53. Uit dit eerste onderzoek volgt dus dat artikel 2, punt 2, onder a), van richtlijn 2004/38 tekstueel neutraal is. Dankzij deze keuze van de wetgever kan aan het begrip „echtgenoot” een uitlegging worden gegeven volgens welke de plaats van de huwelijksvoltrekking en het geslacht van de betrokken personen niet van belang zijn. De context en het doel van richtlijn 2004/38 bevestigen deze uitlegging.

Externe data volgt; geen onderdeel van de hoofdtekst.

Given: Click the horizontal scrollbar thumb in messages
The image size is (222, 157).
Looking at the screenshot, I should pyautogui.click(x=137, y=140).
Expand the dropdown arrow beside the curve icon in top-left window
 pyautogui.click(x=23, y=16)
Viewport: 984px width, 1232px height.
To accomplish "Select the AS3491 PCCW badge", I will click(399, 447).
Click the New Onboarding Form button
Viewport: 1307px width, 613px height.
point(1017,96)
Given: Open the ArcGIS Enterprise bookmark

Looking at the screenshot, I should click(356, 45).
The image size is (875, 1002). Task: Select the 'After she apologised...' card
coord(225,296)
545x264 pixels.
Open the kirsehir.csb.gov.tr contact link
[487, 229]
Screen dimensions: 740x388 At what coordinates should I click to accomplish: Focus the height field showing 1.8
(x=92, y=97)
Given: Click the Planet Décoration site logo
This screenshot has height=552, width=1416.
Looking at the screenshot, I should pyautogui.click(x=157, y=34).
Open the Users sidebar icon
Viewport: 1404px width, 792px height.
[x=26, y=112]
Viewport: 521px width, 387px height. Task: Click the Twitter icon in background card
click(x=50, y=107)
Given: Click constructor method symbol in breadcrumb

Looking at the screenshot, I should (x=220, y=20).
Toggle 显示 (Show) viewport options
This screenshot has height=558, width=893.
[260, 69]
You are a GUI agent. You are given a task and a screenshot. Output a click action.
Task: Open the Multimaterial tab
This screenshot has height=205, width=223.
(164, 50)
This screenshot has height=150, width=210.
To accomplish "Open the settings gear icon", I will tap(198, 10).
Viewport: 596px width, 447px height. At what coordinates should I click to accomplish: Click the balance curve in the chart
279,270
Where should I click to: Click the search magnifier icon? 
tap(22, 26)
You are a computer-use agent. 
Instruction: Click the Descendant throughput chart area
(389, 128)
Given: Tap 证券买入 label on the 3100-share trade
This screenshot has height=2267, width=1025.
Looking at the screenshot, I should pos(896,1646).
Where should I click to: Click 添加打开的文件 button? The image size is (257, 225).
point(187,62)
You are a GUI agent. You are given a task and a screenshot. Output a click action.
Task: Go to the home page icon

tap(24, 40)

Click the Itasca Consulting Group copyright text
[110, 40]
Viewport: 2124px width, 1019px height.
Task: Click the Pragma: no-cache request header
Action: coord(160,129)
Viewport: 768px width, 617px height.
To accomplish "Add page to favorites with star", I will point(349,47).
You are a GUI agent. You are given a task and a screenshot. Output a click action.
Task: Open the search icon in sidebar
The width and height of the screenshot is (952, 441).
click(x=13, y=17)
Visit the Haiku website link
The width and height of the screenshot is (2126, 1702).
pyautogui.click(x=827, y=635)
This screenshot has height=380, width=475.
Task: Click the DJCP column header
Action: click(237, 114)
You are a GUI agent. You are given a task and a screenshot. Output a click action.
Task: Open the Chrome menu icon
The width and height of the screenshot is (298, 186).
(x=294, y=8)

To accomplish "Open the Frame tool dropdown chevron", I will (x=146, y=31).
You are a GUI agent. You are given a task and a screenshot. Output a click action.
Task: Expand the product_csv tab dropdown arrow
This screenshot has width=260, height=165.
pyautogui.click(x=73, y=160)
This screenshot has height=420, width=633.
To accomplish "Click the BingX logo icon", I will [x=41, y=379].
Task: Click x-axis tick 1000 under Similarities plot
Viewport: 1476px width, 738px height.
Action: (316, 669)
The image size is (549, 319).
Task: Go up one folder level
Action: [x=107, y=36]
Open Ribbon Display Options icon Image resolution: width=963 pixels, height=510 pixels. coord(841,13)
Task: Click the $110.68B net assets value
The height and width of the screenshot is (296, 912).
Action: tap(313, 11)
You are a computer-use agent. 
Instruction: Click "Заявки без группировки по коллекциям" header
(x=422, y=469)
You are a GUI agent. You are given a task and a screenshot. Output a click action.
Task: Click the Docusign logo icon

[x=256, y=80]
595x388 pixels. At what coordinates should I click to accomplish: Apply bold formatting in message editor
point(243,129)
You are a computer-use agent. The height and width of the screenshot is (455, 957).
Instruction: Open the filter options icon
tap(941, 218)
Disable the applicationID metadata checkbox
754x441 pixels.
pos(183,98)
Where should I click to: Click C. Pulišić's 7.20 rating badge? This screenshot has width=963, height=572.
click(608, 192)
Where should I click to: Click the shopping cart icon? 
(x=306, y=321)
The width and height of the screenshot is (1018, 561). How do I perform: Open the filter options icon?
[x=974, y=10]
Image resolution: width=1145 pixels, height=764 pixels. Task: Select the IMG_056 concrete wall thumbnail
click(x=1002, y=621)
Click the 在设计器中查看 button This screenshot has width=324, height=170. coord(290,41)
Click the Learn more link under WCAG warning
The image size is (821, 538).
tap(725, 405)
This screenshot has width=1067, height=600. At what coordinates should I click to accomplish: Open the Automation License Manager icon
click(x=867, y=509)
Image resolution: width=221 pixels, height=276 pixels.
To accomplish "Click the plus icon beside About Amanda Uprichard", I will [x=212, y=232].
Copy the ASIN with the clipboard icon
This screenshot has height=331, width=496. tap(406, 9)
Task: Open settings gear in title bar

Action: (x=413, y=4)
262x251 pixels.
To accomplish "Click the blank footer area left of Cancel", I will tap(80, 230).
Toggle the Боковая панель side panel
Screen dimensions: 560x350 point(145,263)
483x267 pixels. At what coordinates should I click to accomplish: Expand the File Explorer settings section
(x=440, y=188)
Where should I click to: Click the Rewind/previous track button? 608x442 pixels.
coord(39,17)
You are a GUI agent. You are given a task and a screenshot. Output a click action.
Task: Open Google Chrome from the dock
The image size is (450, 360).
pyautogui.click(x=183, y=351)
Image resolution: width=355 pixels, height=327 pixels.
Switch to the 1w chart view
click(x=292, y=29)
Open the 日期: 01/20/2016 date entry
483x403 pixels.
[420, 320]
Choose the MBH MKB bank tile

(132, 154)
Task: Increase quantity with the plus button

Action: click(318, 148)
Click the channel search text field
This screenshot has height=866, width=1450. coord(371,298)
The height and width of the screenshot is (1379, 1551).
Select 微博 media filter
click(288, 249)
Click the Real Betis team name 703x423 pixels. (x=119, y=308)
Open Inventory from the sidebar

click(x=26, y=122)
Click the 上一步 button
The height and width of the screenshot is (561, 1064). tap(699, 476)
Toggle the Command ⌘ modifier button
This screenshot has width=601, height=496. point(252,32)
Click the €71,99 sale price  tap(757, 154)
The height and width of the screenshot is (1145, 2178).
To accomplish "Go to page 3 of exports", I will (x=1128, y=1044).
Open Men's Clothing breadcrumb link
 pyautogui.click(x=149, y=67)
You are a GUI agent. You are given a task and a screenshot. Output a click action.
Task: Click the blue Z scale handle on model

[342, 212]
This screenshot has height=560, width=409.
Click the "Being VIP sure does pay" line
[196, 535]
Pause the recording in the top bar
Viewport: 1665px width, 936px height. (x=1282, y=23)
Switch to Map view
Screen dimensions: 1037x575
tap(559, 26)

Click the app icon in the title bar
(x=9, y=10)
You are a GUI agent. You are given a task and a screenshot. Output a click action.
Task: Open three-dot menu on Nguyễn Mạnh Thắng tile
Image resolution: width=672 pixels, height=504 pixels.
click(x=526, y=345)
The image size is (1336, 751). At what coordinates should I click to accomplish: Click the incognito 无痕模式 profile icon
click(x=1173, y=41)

b) Context van artikel 2, punt 2, onder a), van richtlijn 2004/38
54. Ten tijde van de totstandkoming van richtlijn 2004/38 hadden slechts twee lidstaten van de Unie – het Koninkrijk België en het Koninkrijk der Nederlanden – het huwelijk opengesteld voor personen van hetzelfde geslacht. Als gezegd heeft deze omstandigheid een rol gespeeld bij de keuze van de Raad om het door het Parlement voorgestelde amendement ten gunste van een explicietere formulering van artikel 2, punt 2, onder a), van richtlijn 2004/38 niet te aanvaarden.
55. Naar mijn mening moet echter rekening worden gehouden met de ontwikkelingen waarop de Commissie destijds in haar gewijzigd voorstel heeft gezinspeeld. Verder hangt het begrip „echtgenoot” ook nauw samen met verschillende grondrechten, waaraan bij een contextuele uitlegging niet mag worden voorbijgegaan.
1) Evolutieve uitlegging van het begrip „echtgenoot”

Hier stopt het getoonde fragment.